## [Records provided]
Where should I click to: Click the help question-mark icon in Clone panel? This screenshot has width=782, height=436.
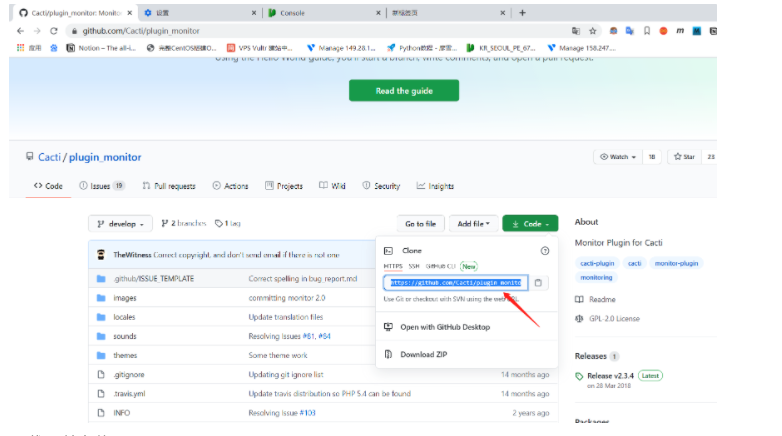[x=545, y=251]
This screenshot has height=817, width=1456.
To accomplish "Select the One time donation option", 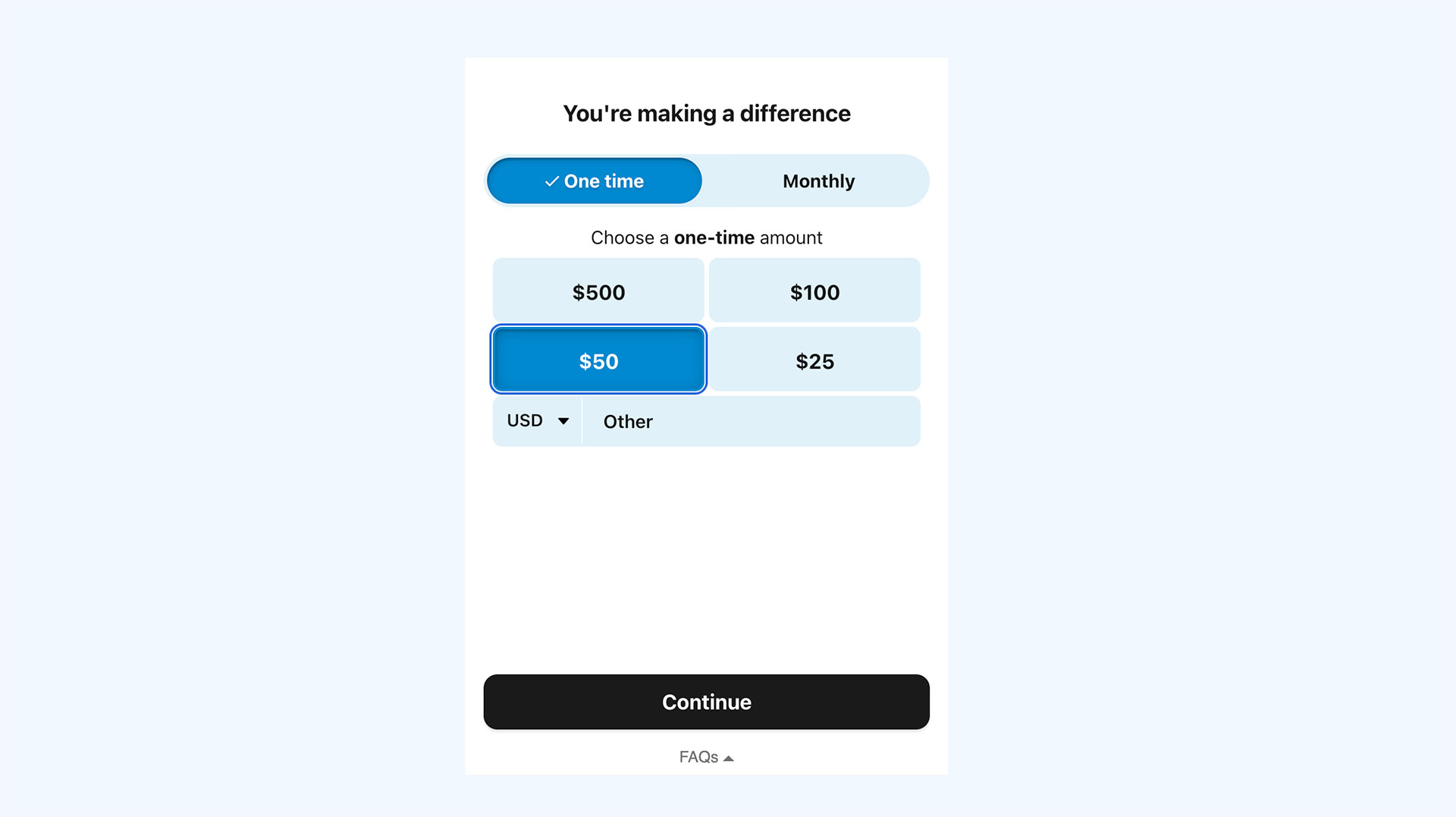I will [595, 181].
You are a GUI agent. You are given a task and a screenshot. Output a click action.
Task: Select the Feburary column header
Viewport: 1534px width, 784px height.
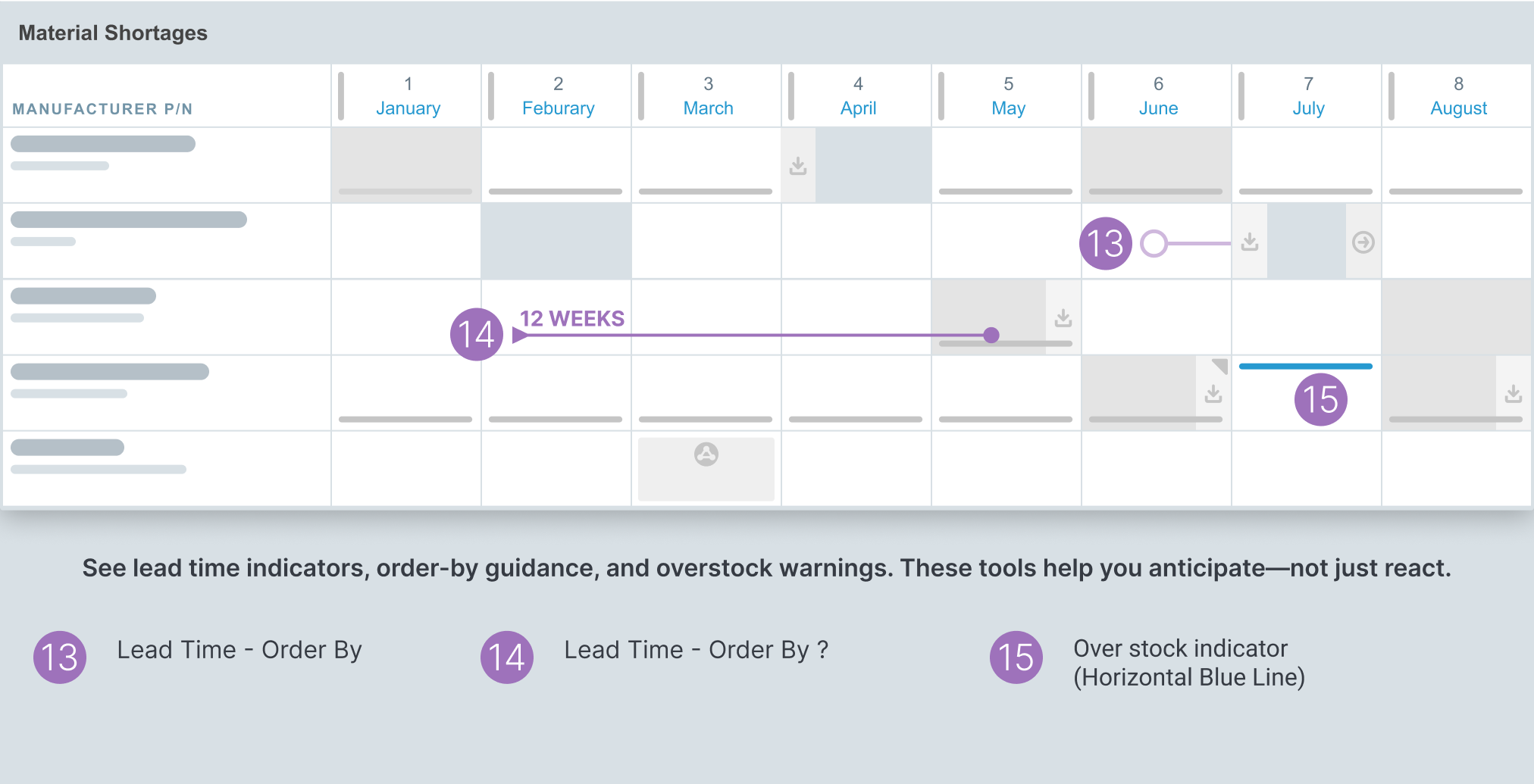tap(558, 97)
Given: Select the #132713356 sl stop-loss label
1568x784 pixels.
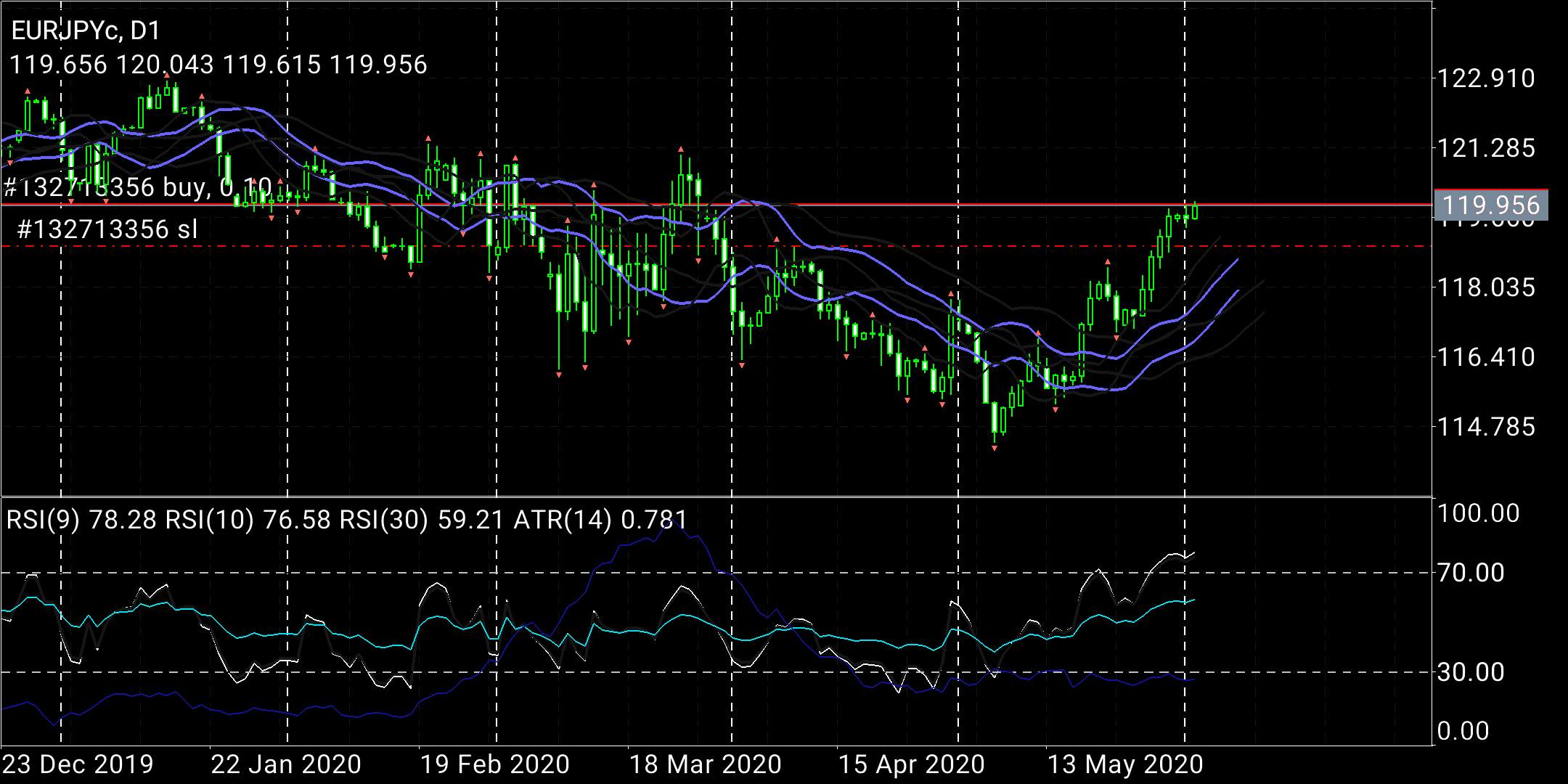Looking at the screenshot, I should coord(107,230).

## [Aim of the exercise]
The range to copy runs from the line with "Given: Select the" to the last line of the entries, both included; copy it exactly and leave out the pictures.

## [Solution to the problem]
Given: Select the #132713356 sl stop-loss label
1568x784 pixels.
Looking at the screenshot, I should coord(107,230).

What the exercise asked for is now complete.